Yet Spring does not come thus by spots; she does not crawl out and sun herself like a lizard. The columbine seeks the sun, but the hepaticas came up and opened their exquisite eyes in the deepest, dampest shadows of the woods. I have seen them and the lingering snowdrifts together. Many of them are never touched with a sunbeam, their warmth and life coming from within, from a store saved through the winter, rather than from without. Here under the mat of fallen leaves and winter snow they have kept enough of the summer to make a spring.

The fires of summer are never out. They are only banked in the winter, smouldering always under the snow, and quick to brighten and burst into blaze. There came a warm day in January, and across my thawing path crawled a woolly bear caterpillar, a vanessa butterfly flitted through the woods, and the juncos sang. That night a howling snowstorm swept out of the north. The coals were covered again. So they kindled and darkened, until to-day they leap from the ashes of winter, a pure, thin blaze in the shad-bush, to burn higher and hotter across the summer, to flicker and die away, a line of yellow embers in the weird witch-hazel of the autumn.

At the sign of the shad-bush the doors of my springtime swing wide open. My birds are back, my turtles are out, my squirrels and woodchucks show themselves, my garden is ready to plough and plant. There is not a stretch of woodland or meadow now that shows a trace of winter. Over the pasture the bluets are beginning to drift, as if the haze, on the distant hills, floating down in the night, had been caught in the dew-wet grass. They wash the field to its borders in their delicate azure hue.

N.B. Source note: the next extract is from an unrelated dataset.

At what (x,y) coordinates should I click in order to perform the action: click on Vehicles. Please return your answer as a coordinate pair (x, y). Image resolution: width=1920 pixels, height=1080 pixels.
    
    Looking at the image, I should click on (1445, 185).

Along with the bluets (“innocence” we should always call them), under the open sky, there unroll in the wet shaded bottoms of the maple swamps the pointed arum leaves of the Jacks, or Indian turnips. How they fight for room! There are patches where all the pews are pulpits, with some of the preachers standing three deep.

Now why should there be such a scramble for place among the Jacks, while just above them in the dry woods the large showy lady’s-slipper opens in isolated splendor? Here is one, yonder another, with room between for a thousand. Occasionally you will see a dozen together, though not in a crowd; but more often the solitary blossom opens alone and far removed from any of its kind.

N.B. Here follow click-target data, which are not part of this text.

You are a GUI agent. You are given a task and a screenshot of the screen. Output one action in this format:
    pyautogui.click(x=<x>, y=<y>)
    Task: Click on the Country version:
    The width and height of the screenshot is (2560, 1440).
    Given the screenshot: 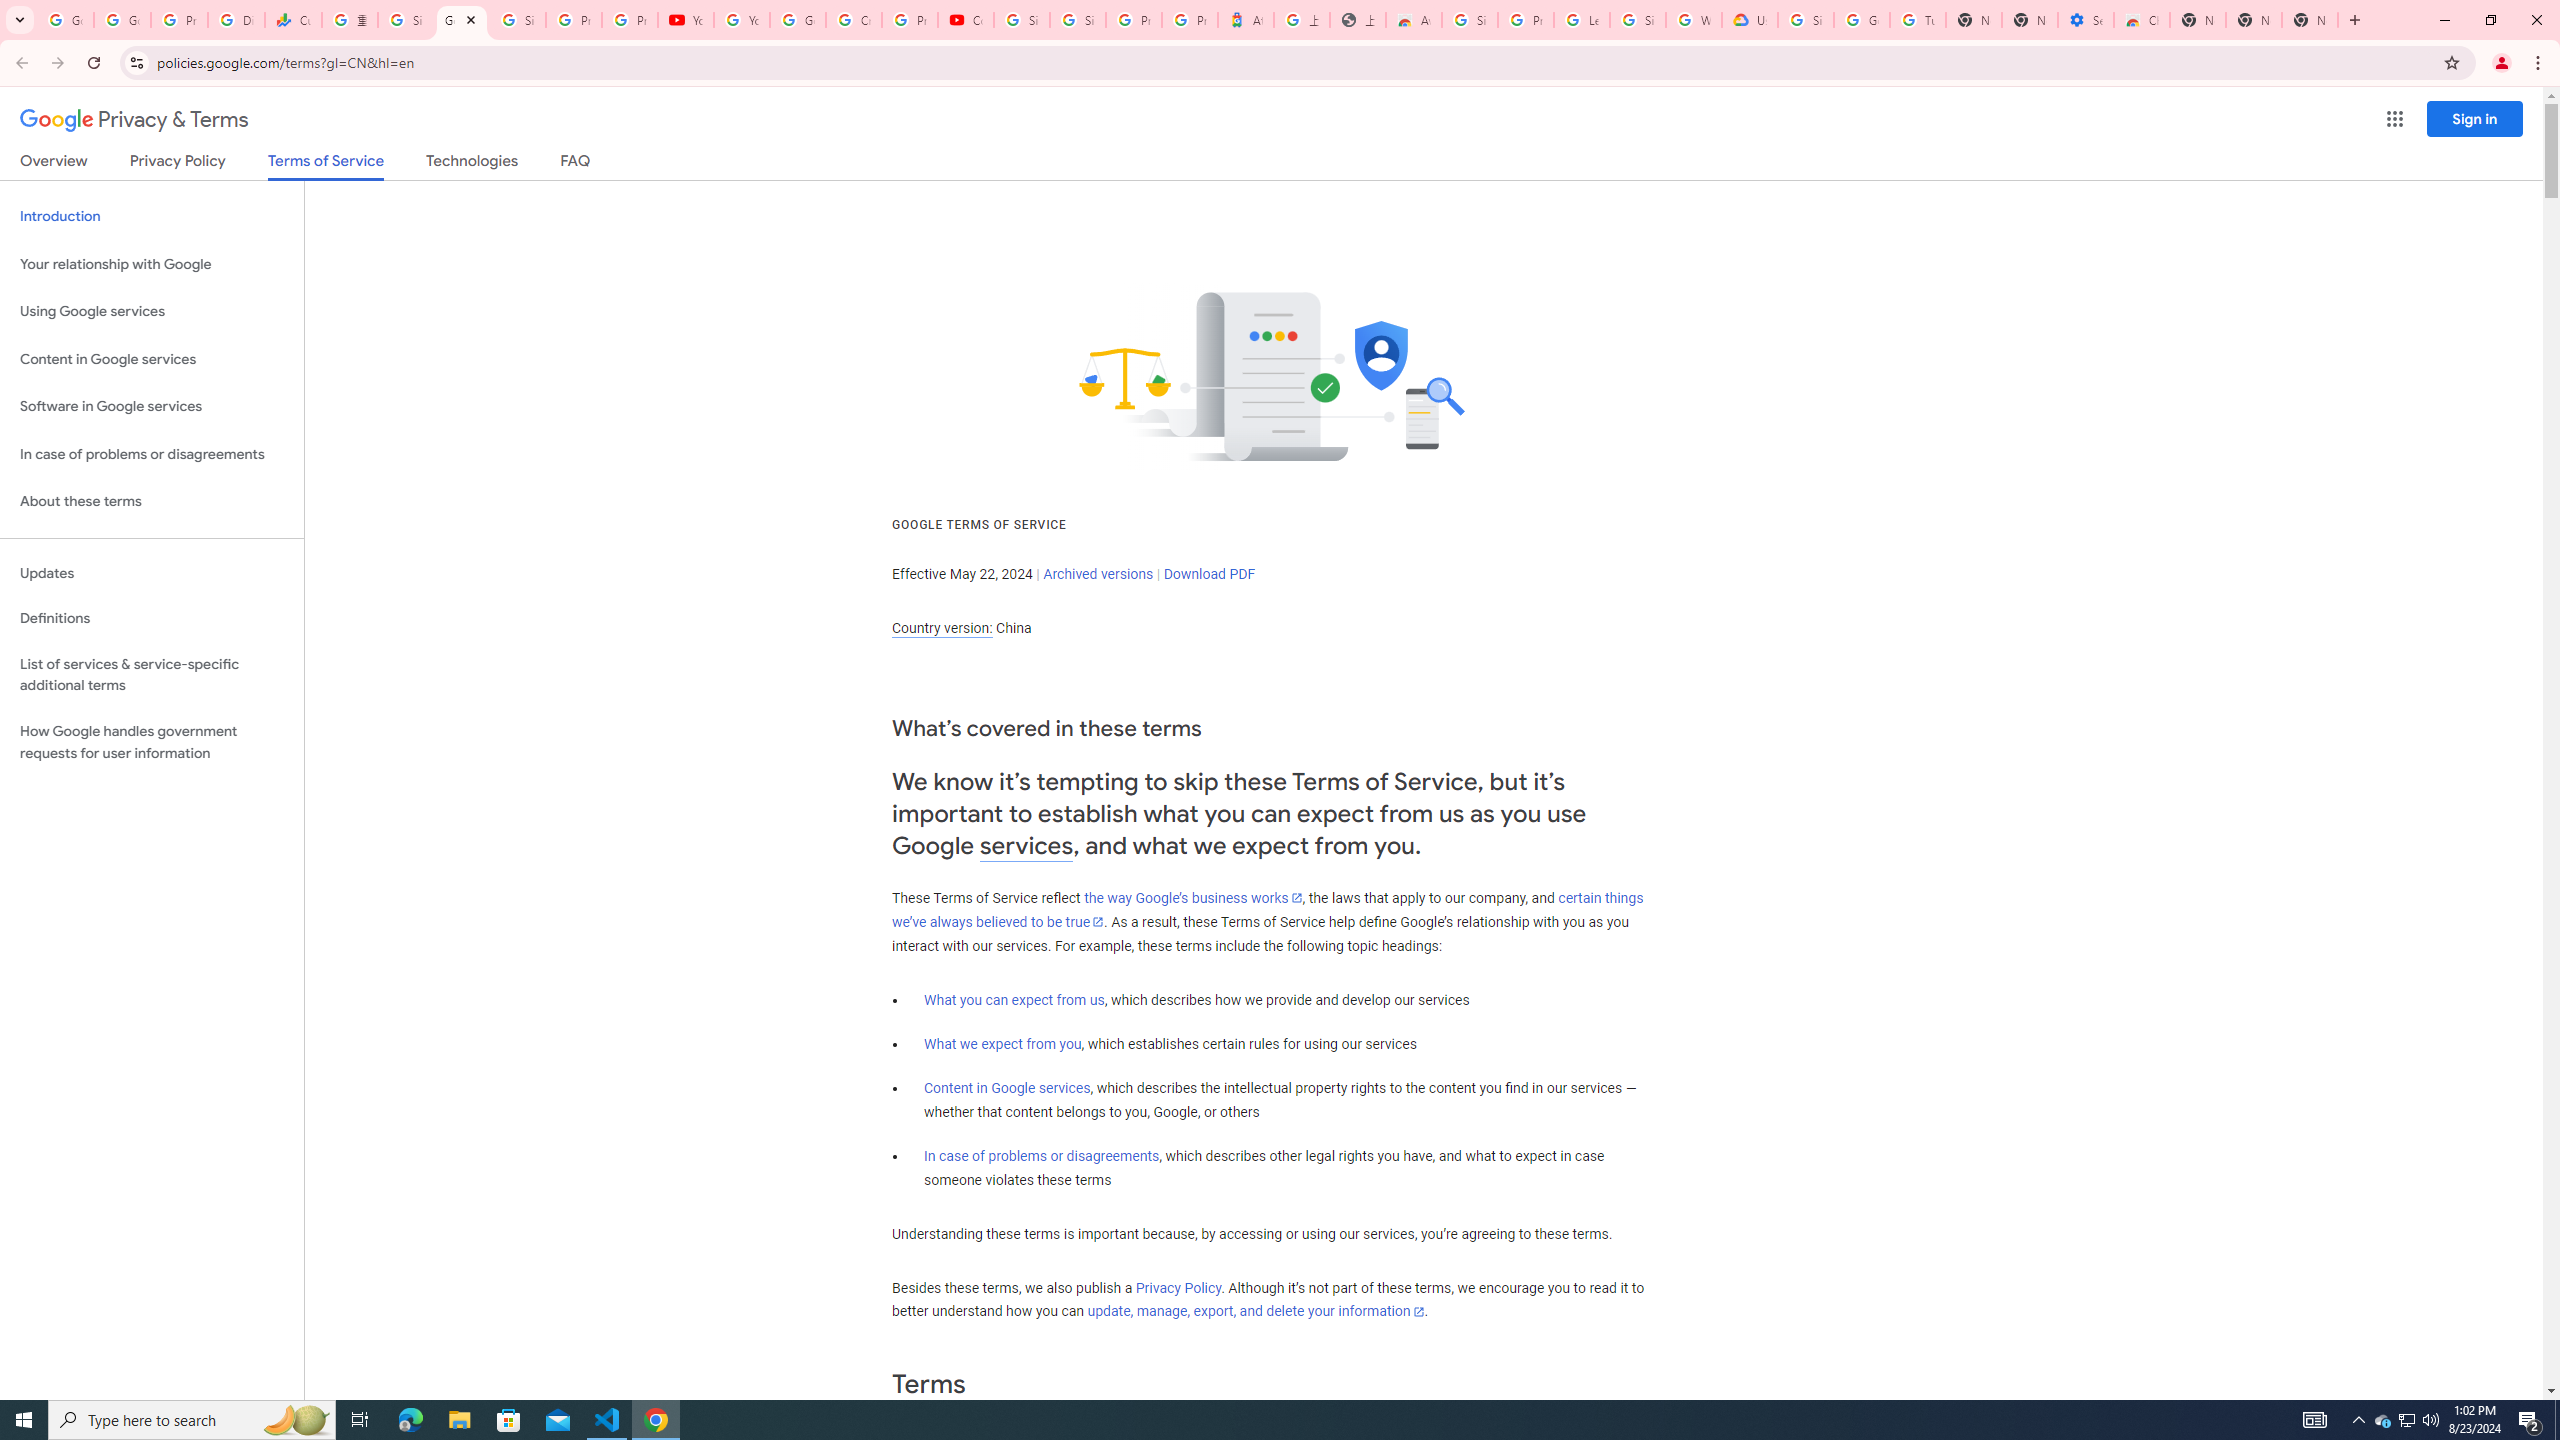 What is the action you would take?
    pyautogui.click(x=942, y=628)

The lady’s-slippers, however, are really social compared with the arbutus. Here is a flower that is naturally tribal,—bound together by common root-stalks, trailing shrubby plants that seem free to possess the earth. They were doubtless here in the soil before the Pilgrim came. The angels planted them, I am sure, for they smell of a celestial garden. The paths of heaven are carpeted with them, not paved with gold. But something is the matter with this earthly soil. They grow just where they were originally planted and nowhere else. There was a patch set in the woods three quarters of a mile, as the crow flies, from my front door. That was several millenniums ago. It is there still, a patch as big as my hat. There are other scattered bits of it beyond, but none any nearer to me, yet the soil seems the same, and there are woods all the way between.

Were it as common as the violet, perhaps some of its sweetness would be lost upon us. After all, the heavenly streets may be paved with gold, and instead of a carpet of arbutus, we shall find patches of it only, hidden away under the fallen leaves of the Elysian groves. For we shall need to get out of even the celestial city into the open fields and woods, and I can think of nothing so likely to draw us away from our mansions and beyond the pearly gates as the chance to go “May-flowering.”

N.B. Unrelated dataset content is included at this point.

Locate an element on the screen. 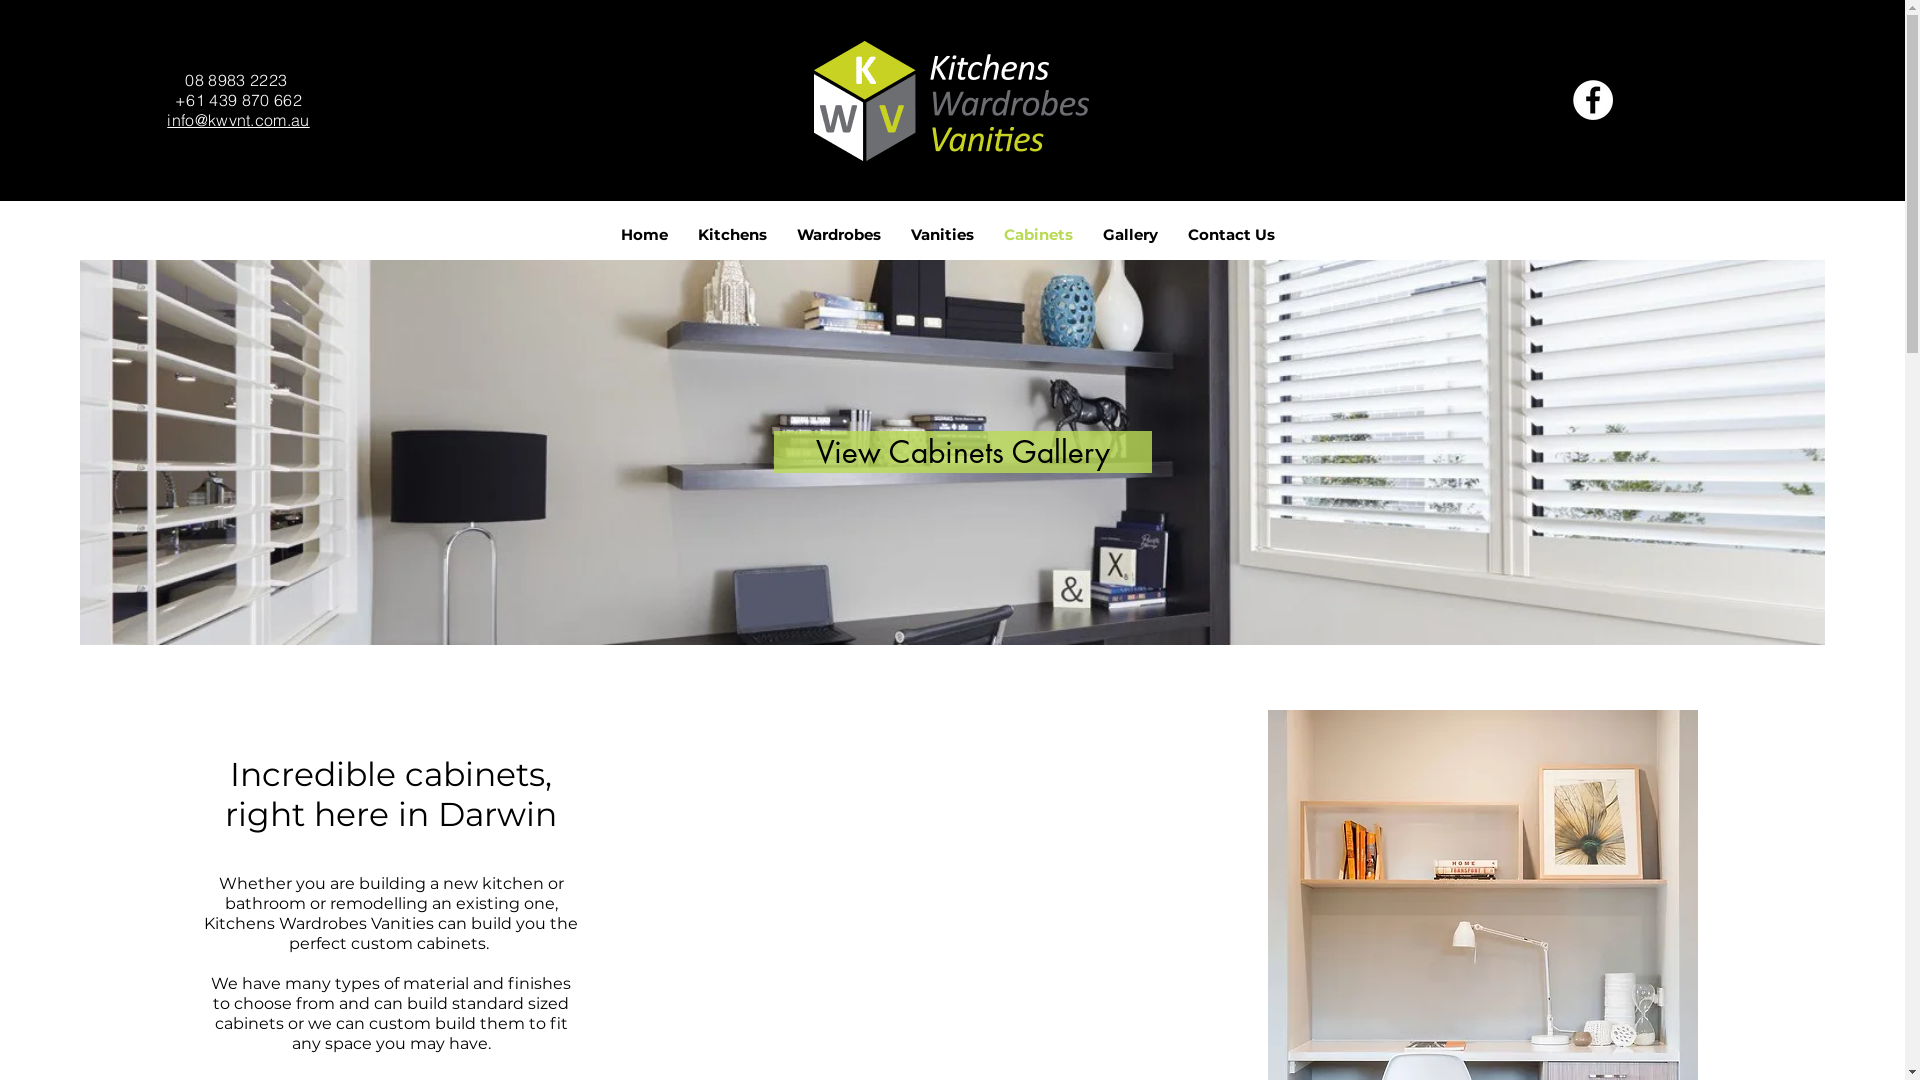 Image resolution: width=1920 pixels, height=1080 pixels. Wardrobes is located at coordinates (839, 235).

And, even here below, among the unransomed souls of Boston, when Mayflower-time arrives, you may see young men and maidens, children and grandfathers, trooping out to the woods for a handful of the flowers. And up from the Cape, to those who cannot go into the woods, the flowers, themselves, come,—tight, naked bunches, stripped of all but the pink of their faces and the sweet of their souls. They possess every quarter of the city. Jew and Gentile sell them, Greek and Barbarian buy them, as they buy and sell no other wild flower.

Why, then, is it not the arbutus, instead of the shad-bush, that spells for me the spring? I don’t know; unless it is because the shad-bush takes deeper hold upon my imagination. It certainly is not its form, or color, or fragrance,—though it has grace,—an airy, misty, half-substantial shape, a wraith in the leafless woods; it has odor, too, and color. But it is something more than all of these that the soft blowing shad-bush means to me. Perhaps the something is in its name,—because it links my inland round with the round of the sea; and because it links this present narrowing round with the wide-winging round of the past.

At the sign of the shad-bush I know the fish are running,—the sturgeon up the Delaware; the shad into Cohansey Creek; and through Five-Forks Sluice, these soft, stirring nights, I know the catfish are slipping. Is there any boy now in Lupton’s Meadows to watch them come? to listen in the moonlit quiet for the splash, splash, as the fish pass up through the main ditch toward the dam?